Council opts to contract prosecution services
Persuaded that experience counts when
it comes to legal services, the Whitefish City Council voted 4-2 on
Feb. 22 to approve a two-year contract extension with the Hedman
Hileman LaCosta law firm to provide prosecution services.
Councilors John Muhl-feld and Ryan
Friel voted in opposition, saying they’d prefer to see the city
move to an in-house prosecutor.
The contract is capped at $90,000 for
legal services with $3,600 added for ancillary costs. The figure
matched an estimated in-house cost calculated by city manager Chuck
Stearns.
Clif Hayden, the city’s chief
prosecutor, and Caleb Simpson, who joined the firm last year after
three years at the Flathead County Attorney’s Office, met with the
council earlier in a Feb. 7 work session. Hayden said that was the
first time he could recall the council ever reviewing the
prosecution contract.
Circumstances have changed over the
years, Hayden pointed out at the work session. Whitefish Lake
lakeshore violations are now handled by another law firm, and the
city recently established civil penalties as a way to pursue
misdemeanor violations without filing criminal charges.

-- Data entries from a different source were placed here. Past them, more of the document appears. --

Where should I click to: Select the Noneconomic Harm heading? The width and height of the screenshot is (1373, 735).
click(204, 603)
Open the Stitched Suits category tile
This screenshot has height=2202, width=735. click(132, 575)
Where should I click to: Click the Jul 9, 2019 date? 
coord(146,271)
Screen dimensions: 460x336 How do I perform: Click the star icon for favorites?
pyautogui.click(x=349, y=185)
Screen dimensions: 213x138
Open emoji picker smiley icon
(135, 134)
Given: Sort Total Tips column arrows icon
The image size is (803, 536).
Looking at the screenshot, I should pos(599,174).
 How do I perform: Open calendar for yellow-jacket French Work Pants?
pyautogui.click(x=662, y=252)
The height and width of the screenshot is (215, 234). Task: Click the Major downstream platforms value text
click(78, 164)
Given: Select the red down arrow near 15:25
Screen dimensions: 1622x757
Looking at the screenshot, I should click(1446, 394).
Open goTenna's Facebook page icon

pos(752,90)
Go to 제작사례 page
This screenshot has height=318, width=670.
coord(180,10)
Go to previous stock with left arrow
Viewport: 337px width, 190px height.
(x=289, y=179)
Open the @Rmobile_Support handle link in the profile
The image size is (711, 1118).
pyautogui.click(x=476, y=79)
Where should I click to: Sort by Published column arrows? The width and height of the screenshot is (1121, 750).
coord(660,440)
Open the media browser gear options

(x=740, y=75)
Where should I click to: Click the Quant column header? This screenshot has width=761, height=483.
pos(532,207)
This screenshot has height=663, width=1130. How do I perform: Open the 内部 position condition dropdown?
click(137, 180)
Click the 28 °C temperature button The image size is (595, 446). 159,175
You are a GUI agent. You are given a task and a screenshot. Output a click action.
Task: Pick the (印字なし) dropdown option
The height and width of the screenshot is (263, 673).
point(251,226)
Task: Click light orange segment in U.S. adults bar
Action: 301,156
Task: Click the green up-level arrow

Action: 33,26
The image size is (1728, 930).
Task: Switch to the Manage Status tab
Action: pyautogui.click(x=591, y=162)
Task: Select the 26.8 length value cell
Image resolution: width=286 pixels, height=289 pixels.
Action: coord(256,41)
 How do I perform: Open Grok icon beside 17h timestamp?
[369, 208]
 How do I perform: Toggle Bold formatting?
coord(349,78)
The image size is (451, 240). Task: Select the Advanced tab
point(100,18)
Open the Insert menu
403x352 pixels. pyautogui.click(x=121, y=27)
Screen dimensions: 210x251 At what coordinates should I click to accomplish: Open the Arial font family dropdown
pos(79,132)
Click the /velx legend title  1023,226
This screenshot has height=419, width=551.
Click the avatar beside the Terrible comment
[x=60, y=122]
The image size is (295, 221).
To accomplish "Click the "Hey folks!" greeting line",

Simpson noted that people charged with
a crime mount a more vigorous defense than in the past because of
the impact criminal records have on employment and crossing the
Canada border.
The state’s public defender system has
also brought young attorneys with good ideas into municipal court,
driving up prosecution costs.
As a result, according to the law
firm’s figures, prosecution costs from 2009 to 2010 increased 30
percent to $75,583, while paralegal costs increased 14 percent to
$44,134.
With resort tax cases and other civil
cases, the total reached $130,327 for 2010, a 24 percent increase
from 2009 to 2010.
Hayden said he only charges the city
about half his normal hourly rate and does much of the work pro
bono because he enjoys it. Hedman Hileman & Lacosta also
benefits by using city prosecution as a training ground for new
lawyers.
The law firm provides 80 years of
collective experience, he said, noting that 95 percent of criminal
cases plead out rather than go to trial, a point backed up by
police chief Bill Dial. The chief called the city’s civil and
criminal attorneys’ service “the best in the state.”